Noted economist Tyler Cowen's Who Will Prosper in the New World discusses what type of people he thinks will win and lose in the new economy. He defines this new economic order as "the machine economy", which he describes as a world where increasingly intelligent machines take over more work and life tasks.
"... machines are providing not only the brawn but the brains, too, and that raises the question of where humans fit into this picture."
Cowen suggests this new world will create human winners and losers (I think machines are the big winners in this world view). The winners will be people who are:
Conscientious: these are folks who are focused and disciplined enough to take advantage of opportunities presented to them both in education and work.
People who listent to computers: I'm not so sure about this one. Cowen claims people who listen to computers will make better decisions, but he also says "Those of us who listen, while often envied, may feel more like puppets with deflated pride." I'm not so sure this is winning.
People with a marketing touch: As a former marketer I agree and I'm happy to hear my former profession will likely continue to thrive.
Motivators: These are people who "cajole us, flatter us and shame us into improving our lives, our work habits and our consumption." Skilled managers as well as coaches of all kinds fall into this category.
The people likely to suffer in the machine economy include:
People with delicate feelings: This group will run into problems because software will be measuring and ranking people based on performance. We use the term labormetrics for this type of software.
People unlucky in health care: Cowen suggests in the new world only the wealthy will have access to excellent health care.
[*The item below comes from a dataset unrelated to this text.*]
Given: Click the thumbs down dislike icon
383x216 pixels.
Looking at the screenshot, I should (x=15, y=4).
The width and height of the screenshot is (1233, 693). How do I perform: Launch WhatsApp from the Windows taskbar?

I'm not sure how this is different from today.
People who don't need money: These are "people who are bright, culturally literate, Internet-savvy and far from committed to the idea of hard work directed toward earning a good middle-class living." He seems to be referring to the broad group known as "hipsters".
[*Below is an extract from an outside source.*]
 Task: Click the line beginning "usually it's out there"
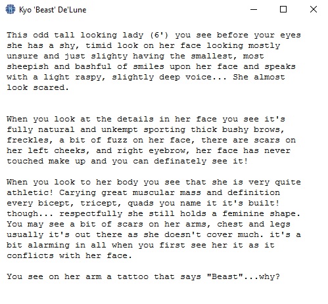tap(154, 234)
Political radicals: Cowen thinks we're getting too old as a society for radicalism to flourish.
One of the themes that comes out loud and clear in our research on independent workers is the people with the right skills and abilities are flourishing despite the relative overall weakness in the economy.
At the same time, those without the right skills and abilities are struggling. While I'm not sure I agree with Cowen that these are key skills and attributes of the new economy's winners and losers, this discussion is extremely important.
We need as a society to better understand who is going to win and lose, and why.